Text excerpt →
━━━━

Submissions of the landholder

  1. Like Counsel for the explorer, Mr Cochrane for the landholder has supplied the Court with comprehensive written submissions, together with oral submissions.  The submissions of Mr Cochrane can be summarised by reference to one of his written submissions as follows:[45]

    [45]     Submissions, undated, provided to the Court for hearing on 29 May 2008, commencing at para 34.

    “34.“Initial Entry” is not defined under the Mineral Resources Act.

    35.Interpretation of a statute begins with a proposition that words used in the statute should be given the usual and ordinary meaning.

    36.It might be thought that the structure of the Act is intended to create a situation whereby a landowner of land the subject of an EPM is kept informed of the activities of the holder in carrying mineral exploration and that at the same time the explorer is given an opportunity to carry out an appropriate exploration but not without limits.

    37.The Concise Macquarie Dictionary defines “initial” in the following way:-

    ·     “of or pertaining to the beginning; incipient; the initial step in a process;

    ·     at the beginning of a word of (sic)  syllable.”

━━━━

Required work → Write out the landholder's submissions above in full, with every word and mark unchanged.

Data segment →
━━━━

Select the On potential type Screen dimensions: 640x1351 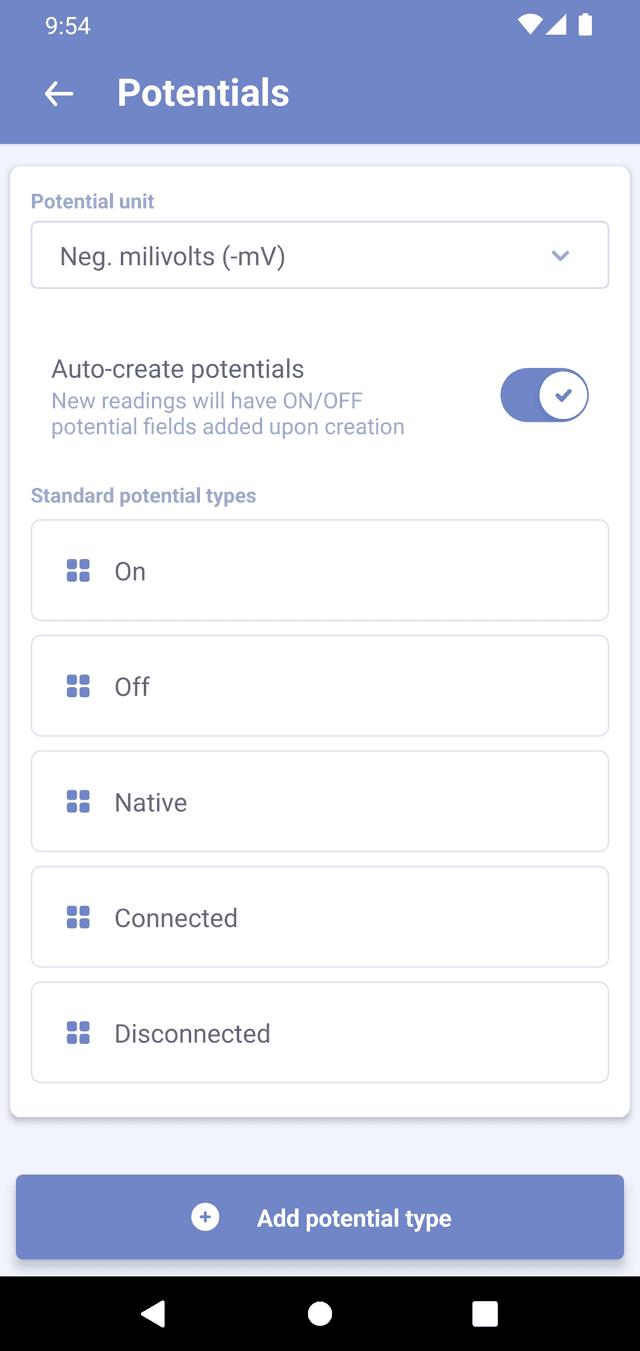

━━━━

Answer →
Submissions of the landholder

  1. Like Counsel for the explorer, Mr Cochrane for the landholder has supplied the Court with comprehensive written submissions, together with oral submissions.  The submissions of Mr Cochrane can be summarised by reference to one of his written submissions as follows:[45]

    [45]     Submissions, undated, provided to the Court for hearing on 29 May 2008, commencing at para 34.

    “34.“Initial Entry” is not defined under the Mineral Resources Act.

    35.Interpretation of a statute begins with a proposition that words used in the statute should be given the usual and ordinary meaning.

    36.It might be thought that the structure of the Act is intended to create a situation whereby a landowner of land the subject of an EPM is kept informed of the activities of the holder in carrying mineral exploration and that at the same time the explorer is given an opportunity to carry out an appropriate exploration but not without limits.

    37.The Concise Macquarie Dictionary defines “initial” in the following way:-

    ·     “of or pertaining to the beginning; incipient; the initial step in a process;

    ·     at the beginning of a word of (sic)  syllable.”